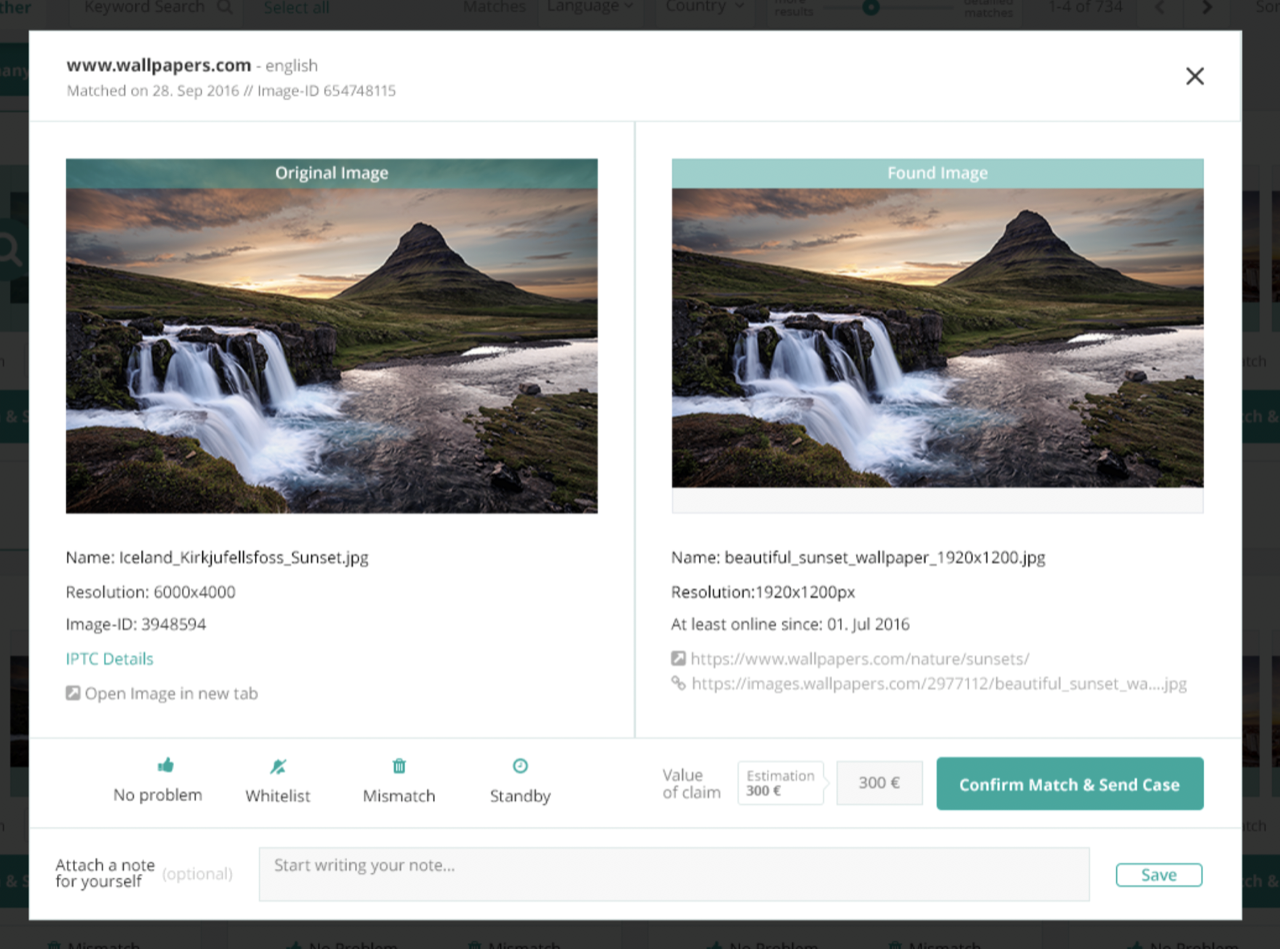
Task: Click the Keyword Search magnifier icon
Action: click(224, 8)
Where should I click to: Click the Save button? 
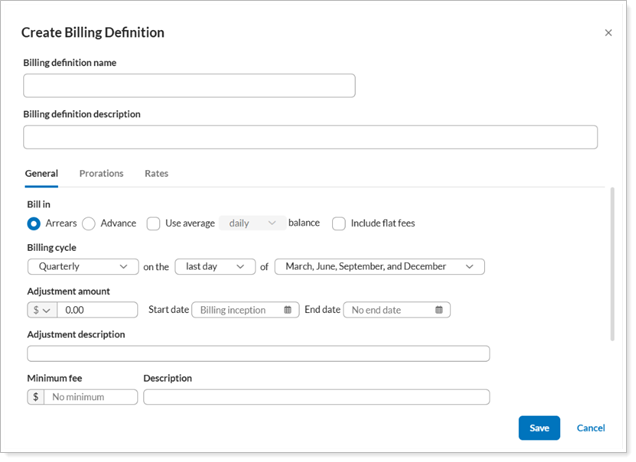539,428
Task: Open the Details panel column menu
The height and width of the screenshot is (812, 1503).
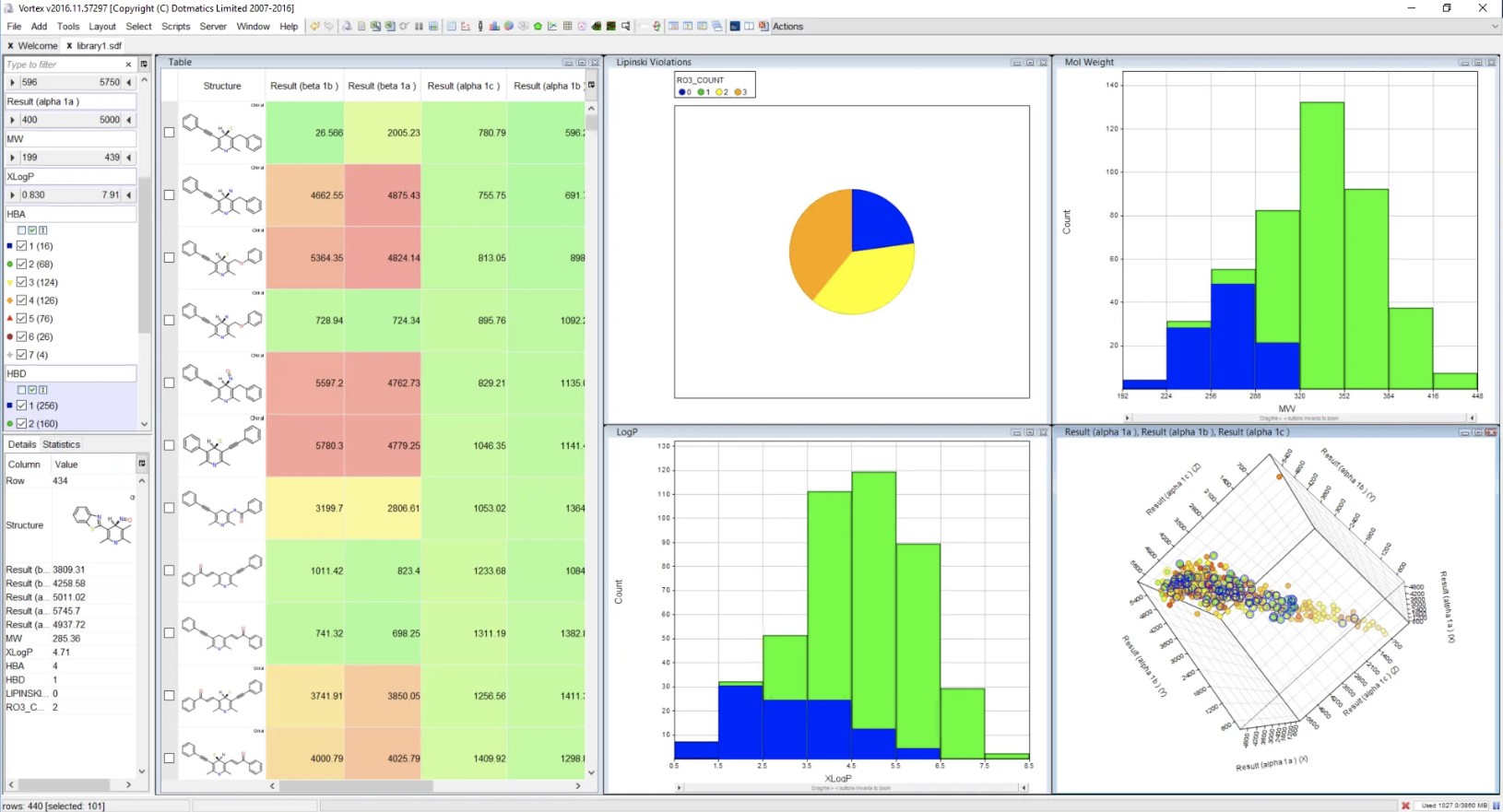Action: tap(142, 464)
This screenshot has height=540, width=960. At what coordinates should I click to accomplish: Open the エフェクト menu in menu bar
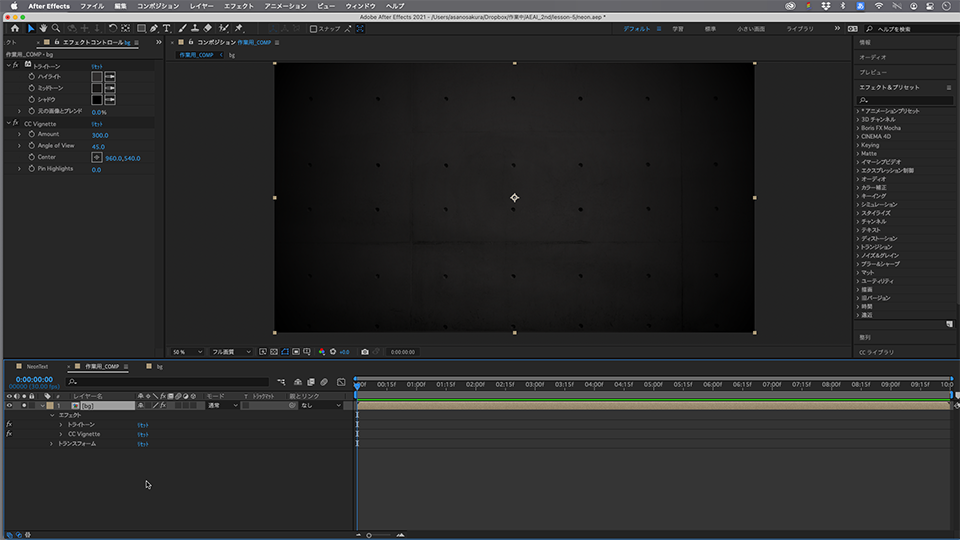coord(239,6)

__YOUR ASSIGNMENT__:
Word-for-word restatement: every line from the one with "Where should I" through the final line of the data, both ends included, pictures excluded.

__RESULT OF THIS EXERCISE__:
Where should I click to: Click the Save button? 
539,428
Task: Open the Details panel column menu
The height and width of the screenshot is (812, 1503).
Action: tap(142, 464)
This screenshot has height=540, width=960. At what coordinates should I click to accomplish: Open the エフェクト menu in menu bar
coord(239,6)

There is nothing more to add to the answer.